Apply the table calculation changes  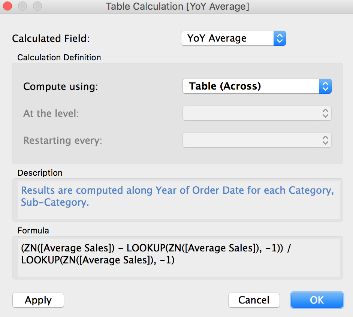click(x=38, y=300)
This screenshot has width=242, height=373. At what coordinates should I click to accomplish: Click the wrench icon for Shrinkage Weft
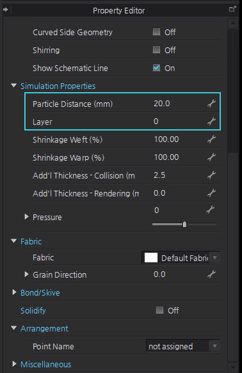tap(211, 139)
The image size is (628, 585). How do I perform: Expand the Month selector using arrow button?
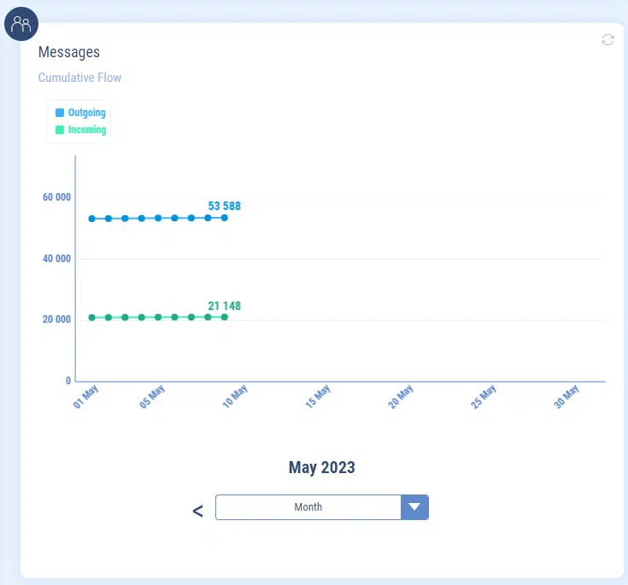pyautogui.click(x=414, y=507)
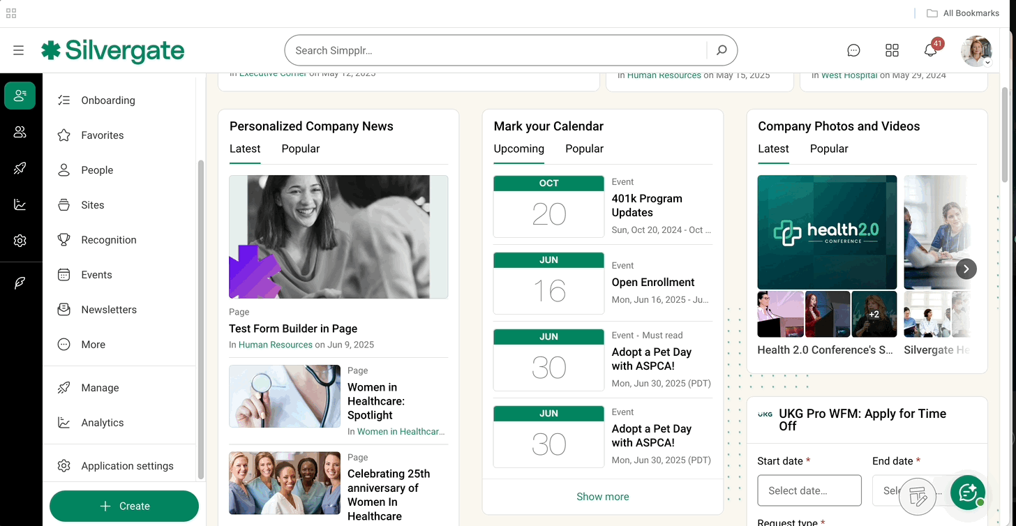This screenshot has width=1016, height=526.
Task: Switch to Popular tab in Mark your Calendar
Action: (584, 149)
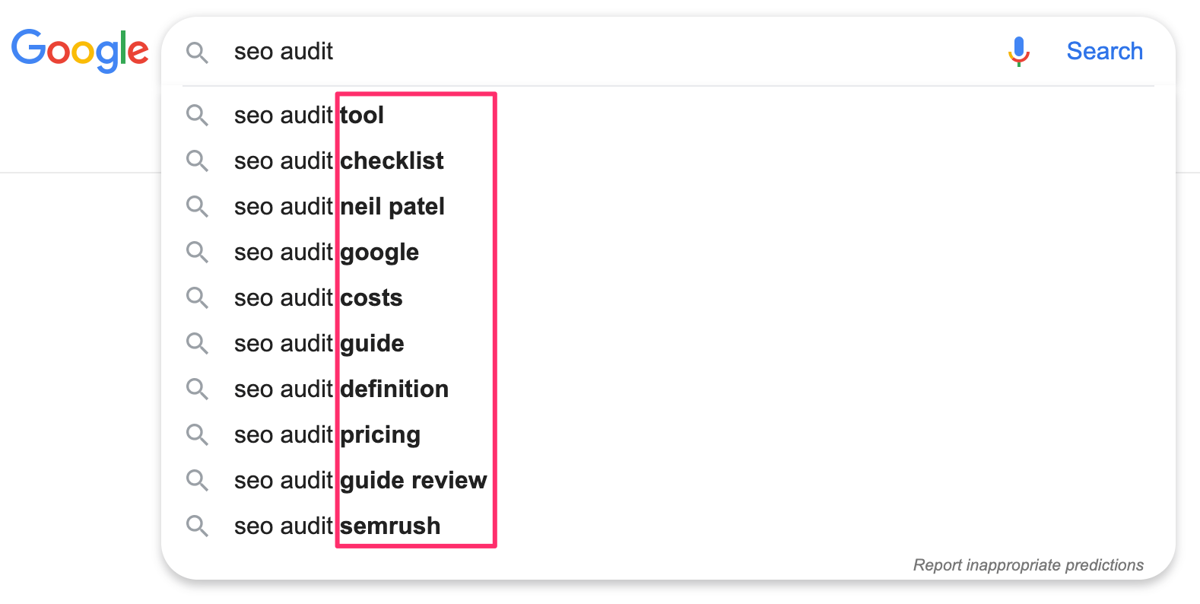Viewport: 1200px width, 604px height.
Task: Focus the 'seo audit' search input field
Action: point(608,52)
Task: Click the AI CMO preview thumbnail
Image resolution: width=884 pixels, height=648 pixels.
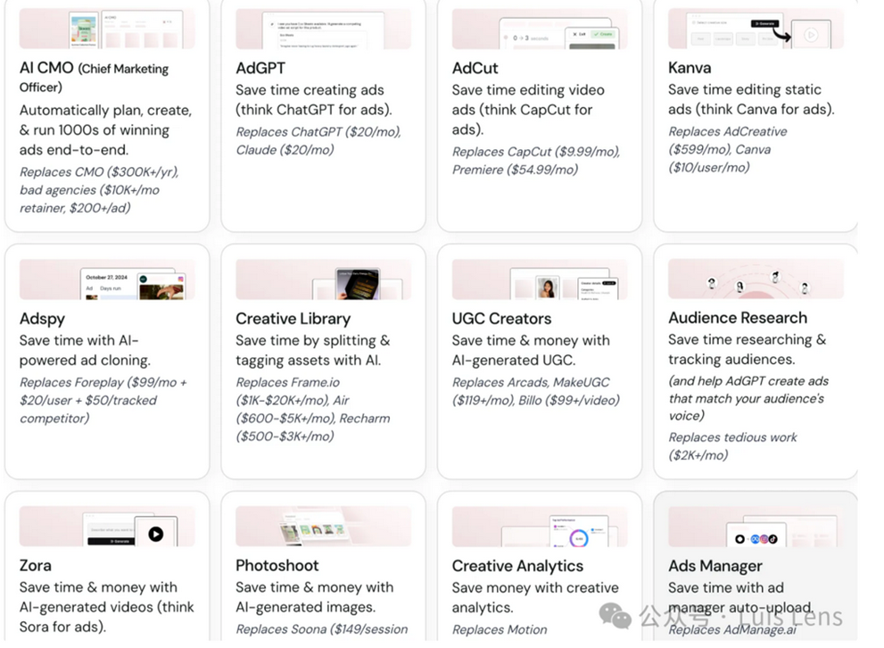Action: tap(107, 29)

------------------------------------------------------------

The lines from the one containing "Task: Click the AI CMO preview thumbnail" through the last line of the entries are to be copied exactly, both ends included, and the pictures are to be omitted.

Task: Click the AI CMO preview thumbnail
Image resolution: width=884 pixels, height=648 pixels.
Action: tap(107, 29)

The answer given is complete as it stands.